Aging and Traditional Medicines


Different models, different thinking

Technoculture and technomedicine ascribe to a model of human life that believes we grow and mature until sometime in our twenties. After a brief plateau, according to this model, we begin to decline and fall apart. This process can be assisted and ameliorated by systematically replacing bodily components as they break and progressively controlling our internal chemical and hormonal environments until we’re so full of poisons and cancers that we eventually die.

Traditional medicines are generally based on models that assist us to become wiser, stronger, healthier and better overall until we’re well into very old age. They’re based on a worldview that places a priority on discovering why we’re here in the first place, and progressively incubate the best possible environments on all levels to fulfill that vision, whatever it is, so that we can live and eventually die peacefully in the full knowledge that we accomplished what we came here to do.

Which form of medicine we choose is a matter of personal preferences and lifestyle.


Different models, different experiences

Technomedicine supports a lifestyle that is much like a formula car race, where we use medicine like a quick pitstop just long enough to get us back on the road and into the race again.

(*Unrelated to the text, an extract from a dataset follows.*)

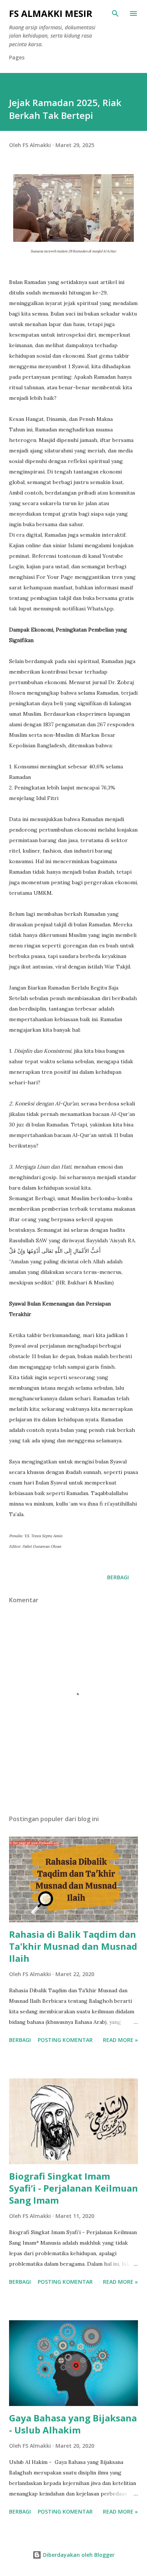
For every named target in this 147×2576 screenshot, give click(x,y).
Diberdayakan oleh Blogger (78, 2554)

Traditional medicines are more like going on a mythical adventure. The emphasis with traditional medicines is often on creating daily exercise, dietary, mental, social and environmental practices that all align the coherency of our being to interact with the world as it is in the most harmonious ways possible so that we can achieve our goals while creating the least amount of damage along the way.

Technomedicine enables and fosters an attitude that says screw the damage, give me what I want. Whatever the cost.

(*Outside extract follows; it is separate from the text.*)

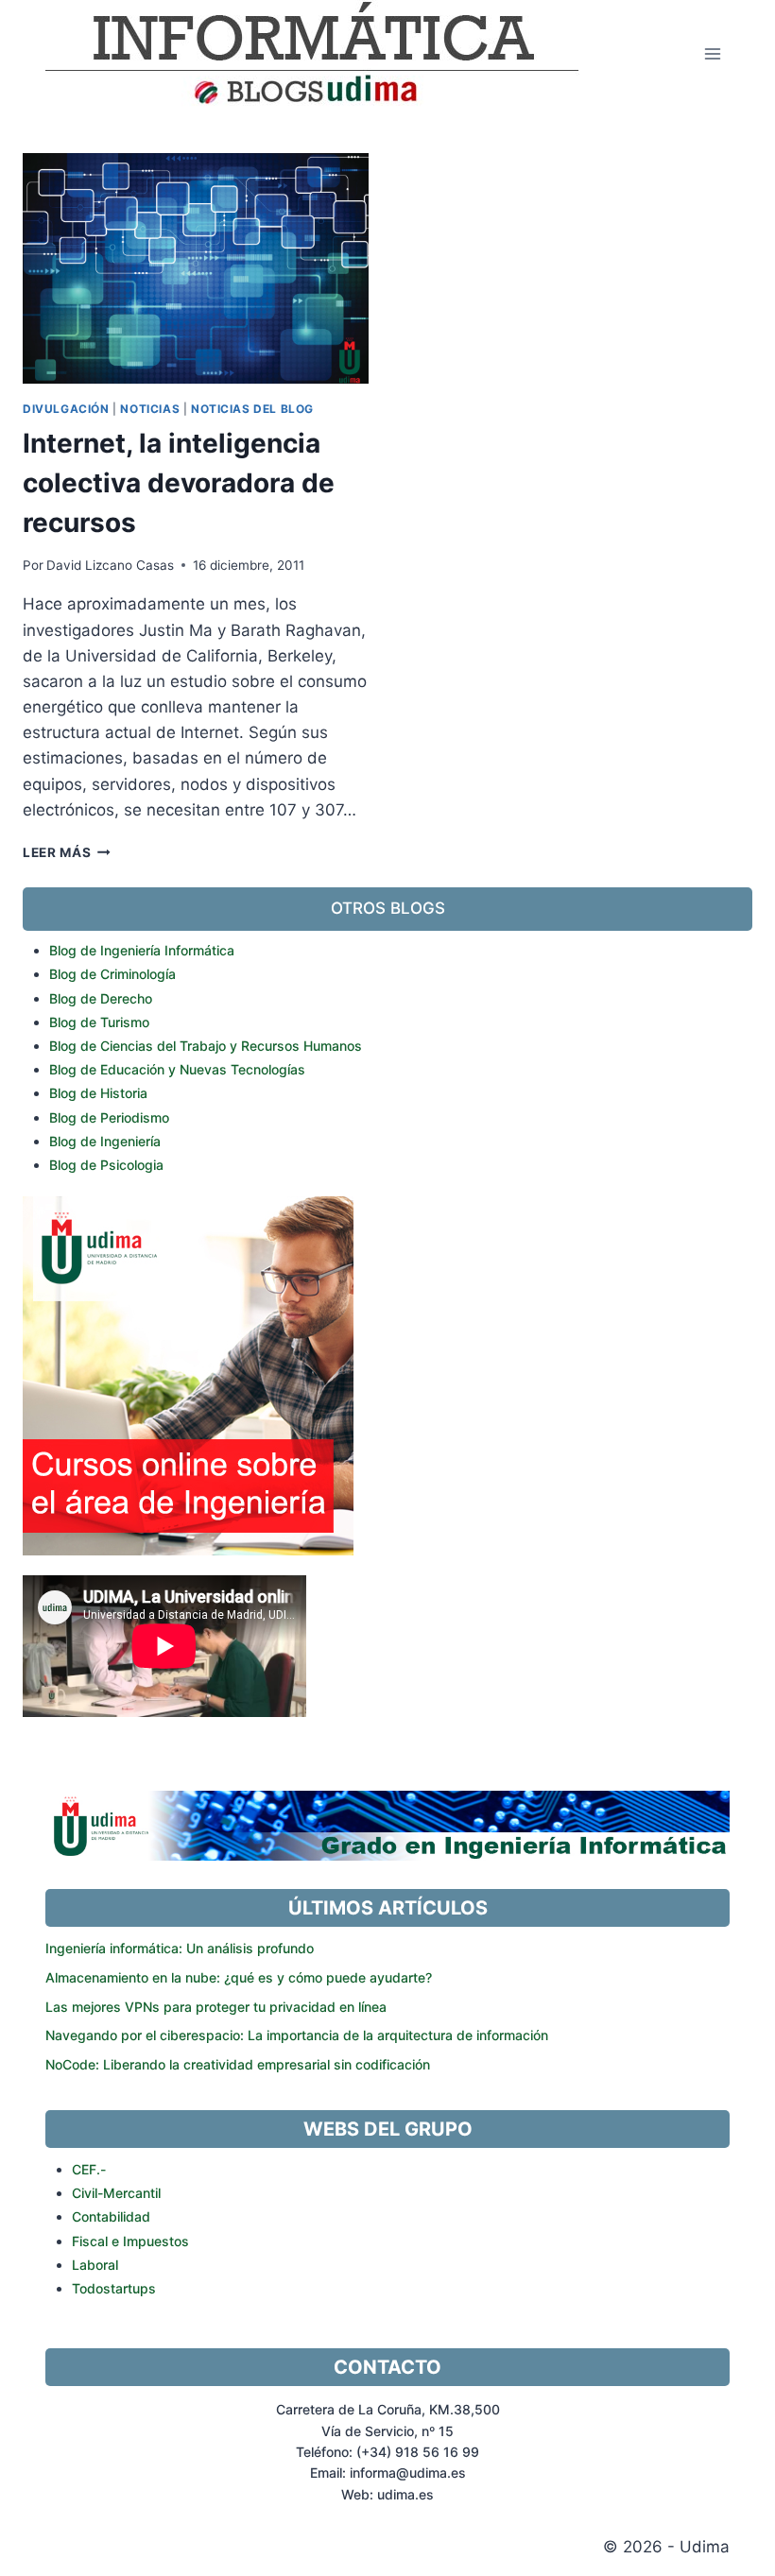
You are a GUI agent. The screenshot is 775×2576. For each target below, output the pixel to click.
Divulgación (66, 409)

Different models, different results

Technomedicine and its lifestyle are expressions of short-term thinking.

Traditional medicines are expressions of long-term systemic thinking.

For many of us, the choices of which medicines to use and when are not clear. These decisions are not black and white. Yet the funny thing about medical systems and processes is that they tend to replicate the worldview they’re based on. So it’s worth considering at the outset of your medical choices what kind of a world you want to create for yourself and those around you.